TEXT BLOCK —
BRIEF DESCRIPTION OF THE PREFERRED EMBODIMENTS
The invention will be described with reference to the accompanying
drawings.
A continuous dispersing apparatus of the invention has a vessel 10 and a
rotating shaft 15 that passes through the vessel 10 via at least one end
surface of the vessel 10. While a cylindrical-shaped vessel 10 is shown in
the drawings, the section of the vessel may be rectangular, hexagonal,
octagonal, or conical. While the capacity of the vessel depends on the
size of pulverizing media 20, a capacity of 0.5 liters or more may be
practically usable.
Stirring vanes 16 formed by a plurality of coaxially mounted pins are
mounted on the rotating shaft 15. While the pin may be circular in
section, it may also take other sectional forms such as rectangular,
hexagonal, or octagonal. The stirring vane 16 may be formed of a pair of
pins mounted in symmetrical form, or four to eight pins may be mounted
coaxially in symmetrical form. The stirring vane 16 may also be a flat
disc or conical disc having holes such as to allow the pulverizing media
20 to pass therethrough. The distance between the top of the stirring vane
16 and the inner surface of the vessel 10 is preferably at least three
times larger than the diameter of the pulverizing media. The inside of the
rotating shaft 15 is a cooling water path 15a so that cooling water can
circulate therethrough. The rotating shaft is rotated by a rotational
power source (not shown) at a peripheral speed of 8 to 12 m/sec. The
outside of the vessel 10 is a cooling water flow path 17.
The pulverizing media 20 are made of spherical, or amorphous steel,
ceramic, stone, or the like. For example, a spherical medium may have an
average grain size of 0.3 to 3 mm. The rate of loading of the pulverizing
media 20 is from 70 to 95%, or preferably from 85 to 90%.
A partition 13 includes a rotating disc 13a mounted on the rotating shaft
15, and a ring-shaped plate 13b fixed to the vessel 10. A slit-shaped gap
14 is formed between the disc 13a and the plate 13b. The width of the slit
does not allow the pulverizing media 20 to pass therethrough, but allows
dispersed materials to pass therethrough. If the average size of a
spherical pulverizing medium 20 is 1.5 mm, the width of the slit is set to
about 0.3 to 0.4 mm.
The vessel 10 is divided into a first chamber 10a and a second chamber 10b
by the partition 13. While two chambers are formed by the partition 13 as
shown in FIG. 1, the number of chambers may be larger than two. It is
preferable to arrange two to six stirring vanes along the length of the
rotating shaft 15 in each chamber.

EXERCISES —
[A] In the dispersing apparatus description, at what peripheral speed is the rotating shaft rotated?
[B] From the dispersing apparatus description, retype everything from "A continuous dispersing" down to "practically usable.".
The lines after this point have nothing to do with the dispersing apparatus description.

DATASET SECTION —

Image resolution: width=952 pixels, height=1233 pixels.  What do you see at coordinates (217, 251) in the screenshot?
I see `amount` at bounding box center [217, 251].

COMPLETE ANSWERS —
[A] 8 to 12 m/sec

[B]
A continuous dispersing apparatus of the invention has a vessel 10 and a
rotating shaft 15 that passes through the vessel 10 via at least one end
surface of the vessel 10. While a cylindrical-shaped vessel 10 is shown in
the drawings, the section of the vessel may be rectangular, hexagonal,
octagonal, or conical. While the capacity of the vessel depends on the
size of pulverizing media 20, a capacity of 0.5 liters or more may be
practically usable.